*** Opening of THE RECORDS ***

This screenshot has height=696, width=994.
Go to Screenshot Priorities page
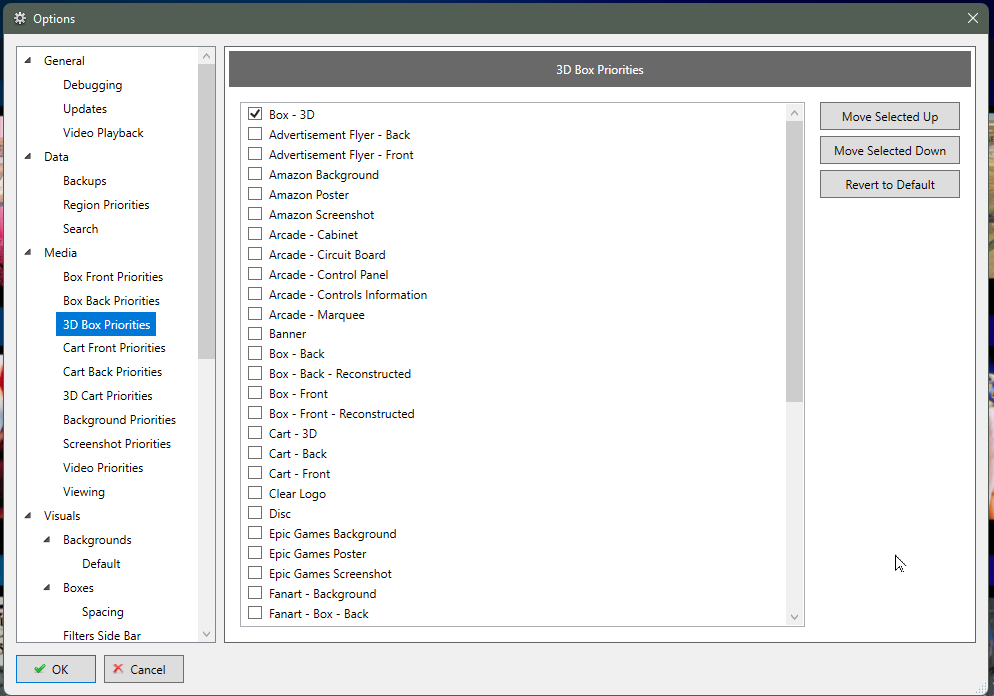click(x=116, y=444)
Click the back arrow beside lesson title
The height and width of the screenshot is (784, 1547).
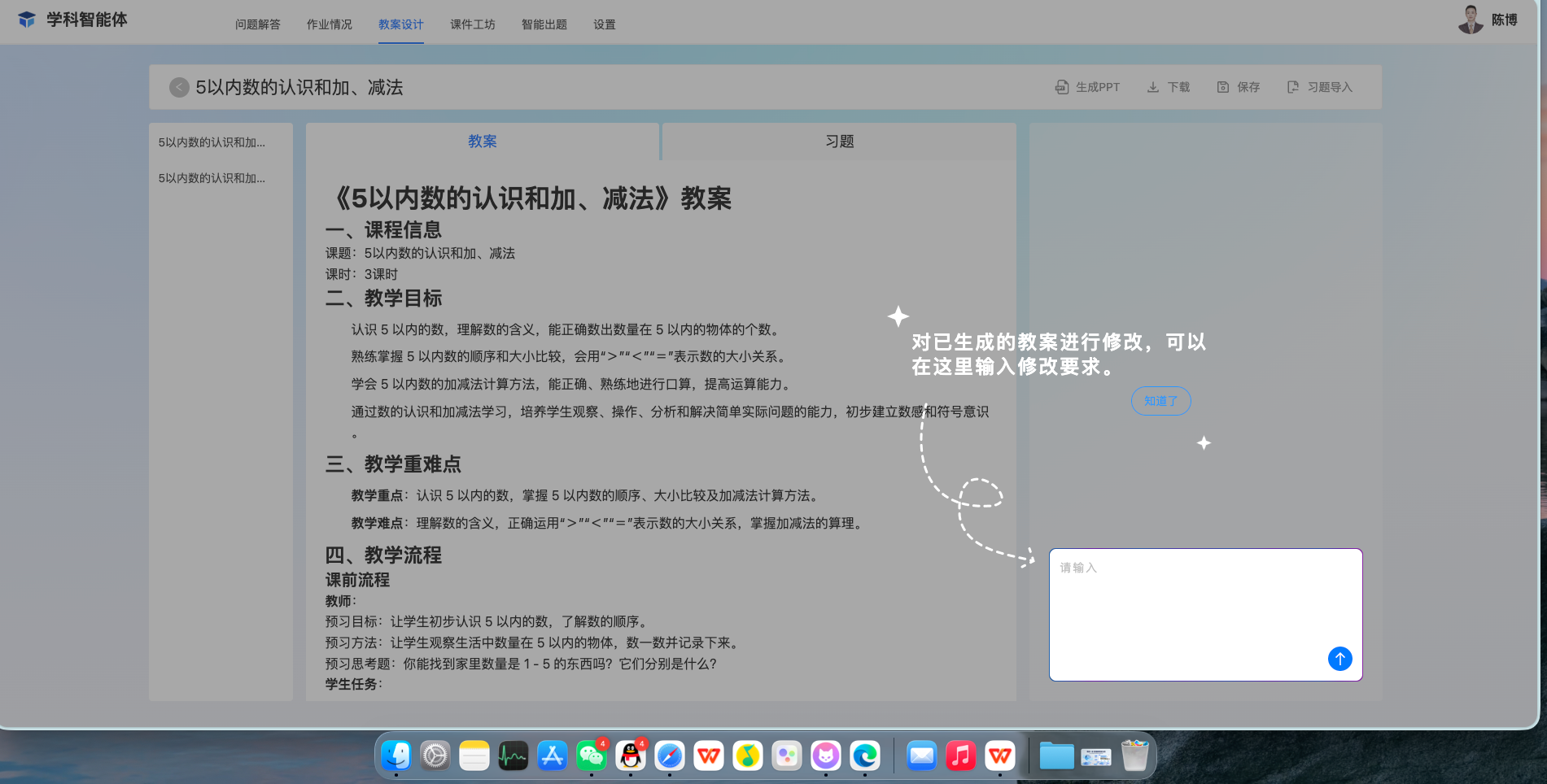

*** Close of THE RECORDS ***

PROBLEM STATEMENT.
Pull every line that holds the string "height" out of the records.

RESPONSE BELOW.
This screenshot has height=696, width=994.
The height and width of the screenshot is (784, 1547).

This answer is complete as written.